Suisse - aient prévalu dans la décision rendue par les autorités kosovares,

d'autre part que les implications de l'adoption pour les enfants sur le plan

personnel et de leur développement ainsi que leur compatibilité avec les

personnes qui se proposent de les adopter n'aient pas du tout été examinées,

enfin que les liens entre les enfants adoptés et leur mère biologique n'aient

pas été totalement rompus heurtent de façon choquante les principes appliqués

par la Suisse en matière d'adoption. L'adoption prononcée par le Tribunal

municipal de Lipjan est donc manifestement incompatible avec l'ordre public

suisse.

4.

L'interdiction de l'abus de droit constitue un

autre principe fondamental de l'ordre juridique suisse dont la violation heurte

manifestement l'ordre public. Or, dans la présente occurrence, il ressort

clairement du dossier que la décision dont la reconnaissance est demandée a

pour but d'obtenir une autorisation de séjour en faveur des trois enfants

adoptés au Kosovo par les recourants en invoquant l'existence d'un prétendu

regroupement familial. Or, l'objectif du regroupement familial est de permettre

aux membres d'une même famille de poursuivre en Suisse la communauté de vie

qu'ils ont entamée à l'étranger. Ainsi, l'art. 42 al. 1 de la loi

fédérale du 16 décembre 2005 sur les étrangers (LEtr; RS 142.20)
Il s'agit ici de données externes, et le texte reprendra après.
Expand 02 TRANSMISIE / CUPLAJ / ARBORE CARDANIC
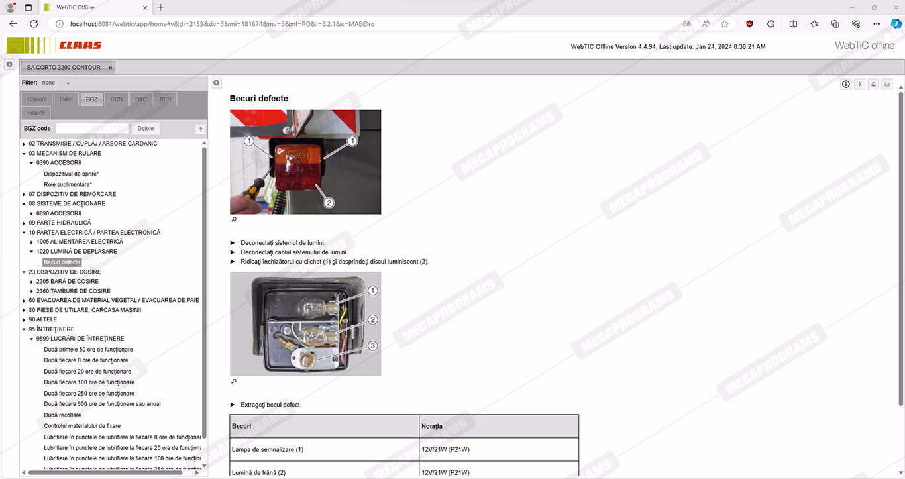This screenshot has height=479, width=905. point(24,144)
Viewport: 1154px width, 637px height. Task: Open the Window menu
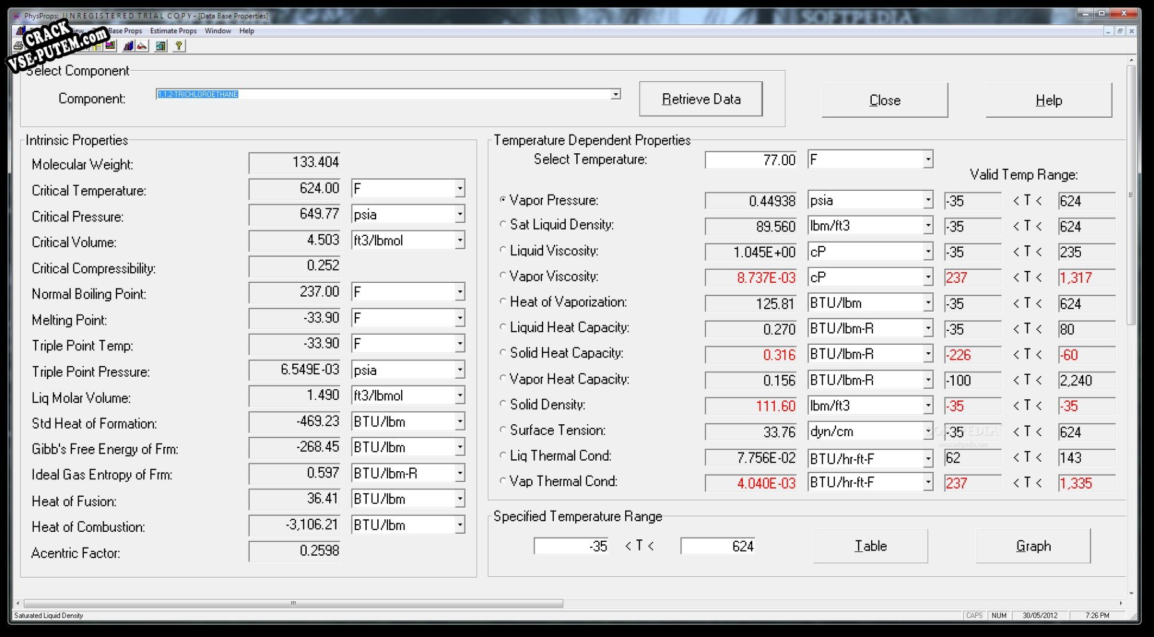(218, 31)
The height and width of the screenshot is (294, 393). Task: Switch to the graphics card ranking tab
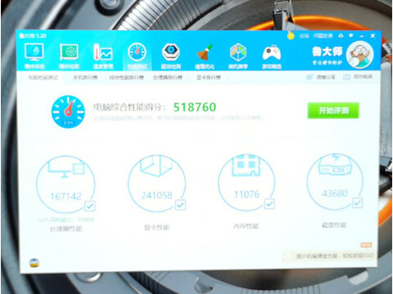click(x=209, y=78)
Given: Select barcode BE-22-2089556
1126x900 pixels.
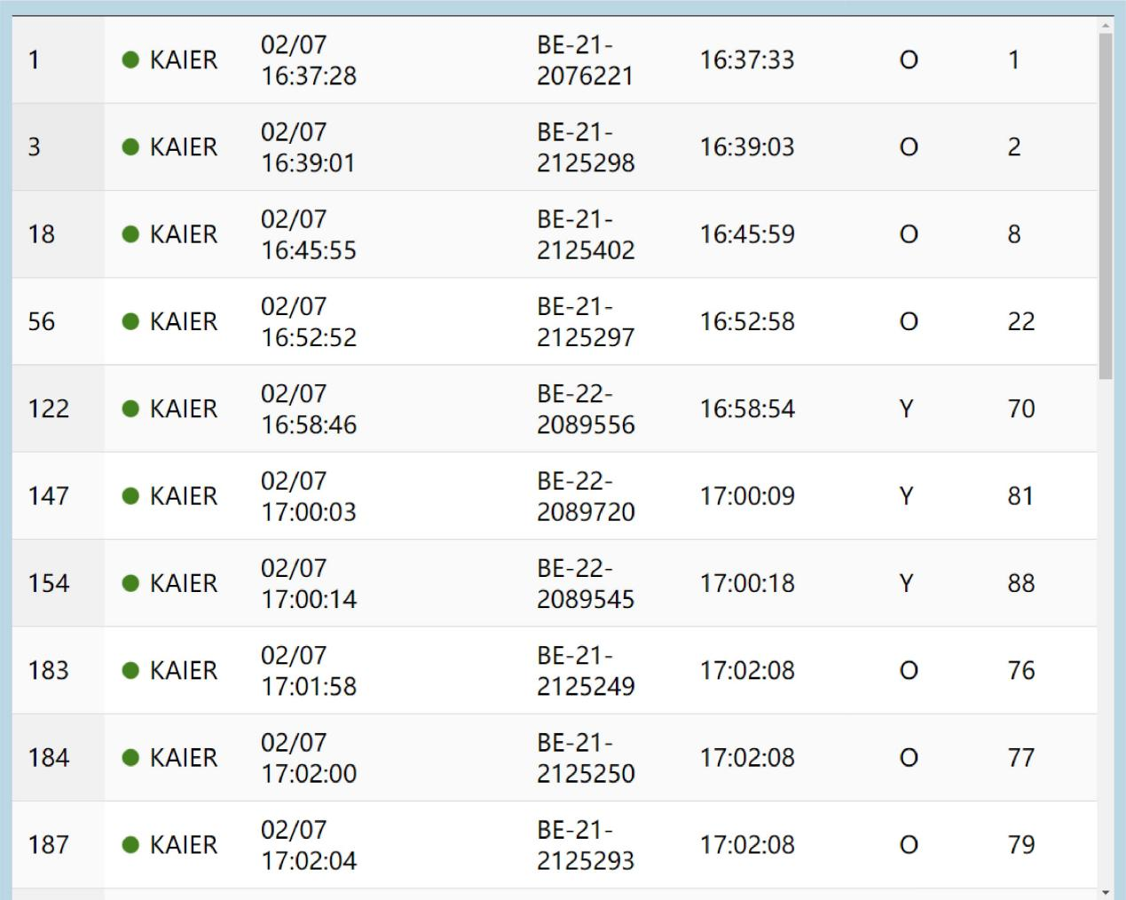Looking at the screenshot, I should (585, 408).
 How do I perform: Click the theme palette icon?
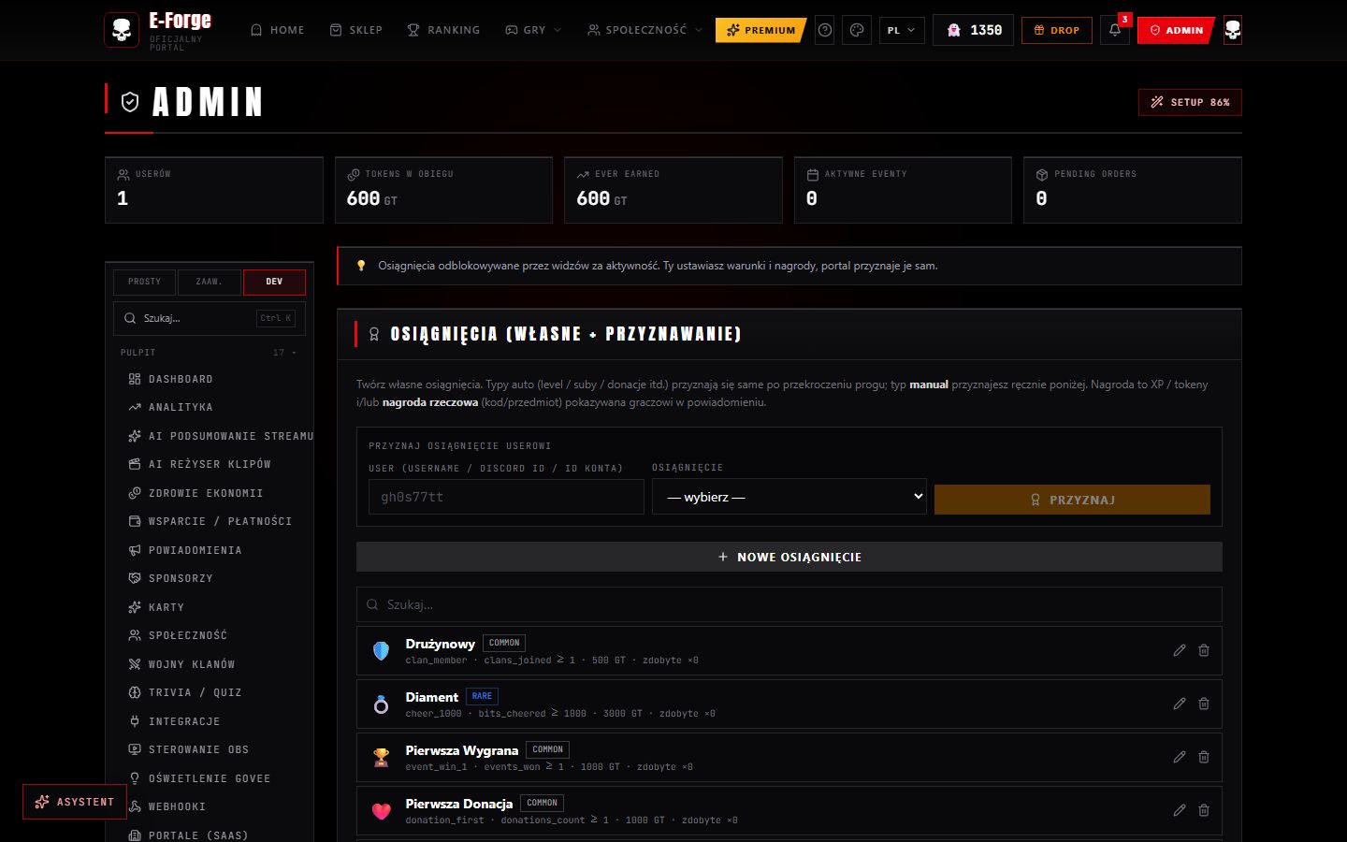(856, 30)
subordonne expressément l'octroi d'une autorisation de séjour au titre du

regroupement familial à l'existence d'un ménage commun entre les membres de la

famille concernés. En l'espèce, les recourants n'ont jamais fait ménage commun

avec les enfants qu'ils n'ont adoptés que dix ans après que leur père soit

décédé et que leur mère les eût abandonnés, alors qu'ils étaient déjà âgés de quatorze,

douze et onze ans, soit un âge où une communauté de vie de type familiale avec

leurs parents biologiques ou adoptifs ne s'imposera bientôt plus et qu'elles

ont créé des liens affectifs avec d'autres personnes au Kosovo pendant leur

enfance avant l'adoption. Force est donc d'admettre qu'aux âges des enfants au

moment où le Tribunal kosovar a statué, il s'agissait moins d'une adoption que

d'une manière de faire venir ces trois enfants en Suisse, auprès de leur oncle

(cf. ATF 2A.171/2006 du 15 juin 2006 consid. 2.3; arrêt GE.2007.0211

du 7 mai 2008 consid. 3b p. 8).

5.

Il découle des considérations qui précèdent que

c'est à juste titre que l'autorité intimée a refusé de reconnaître la décision

d'adoption rendue par le Tribunal de Lipjan le 13 juillet 2007. Partant,

le recours doit être rejeté aux frais des recourants qui n'ont pas droit à des

dépens (art. 49 et 55 de la loi du 28 octobre 2008 sur la procédure

administrative; RSV 173.36).

Par ces motifs

la Cour de droit administratif et public

du Tribunal cantonal

arrête:

I.

Le recours est rejeté.

II.

La décision du Département de l'Intérieur du

9 mars 2008 est confirmée.

III.

Un émolument de 500 (cinq cents) francs est mis

à la charge de A. et B. X.________.

IV.

Il n'est pas alloué de dépens.

Lausanne, le

12 août 2009

Le

président: La

greffière:

Le

présent arrêt est communiqué aux destinataires de l'avis d'envoi ci-joint.

Il peut

faire l'objet, dans les trente jours suivant sa notification, d'un recours au

Tribunal fédéral. Le recours en matière de droit public s'exerce aux conditions

des articles 82 ss de la loi du 17 juin 2005 sur le Tribunal fédéral (LTF - RS

173.110), le recours constitutionnel subsidiaire à celles des articles 113 ss

LTF. Le mémoire de recours doit être rédigé dans une

langue officielle, indiquer les conclusions, les motifs et les moyens de

preuve, et être signé. Les motifs doivent exposer succinctement en quoi l’acte

attaqué viole le droit. Les pièces invoquées comme moyens de preuve doivent

être jointes au mémoire, pour autant qu’elles soient en mains de la partie; il

en va de même de la décision attaquée.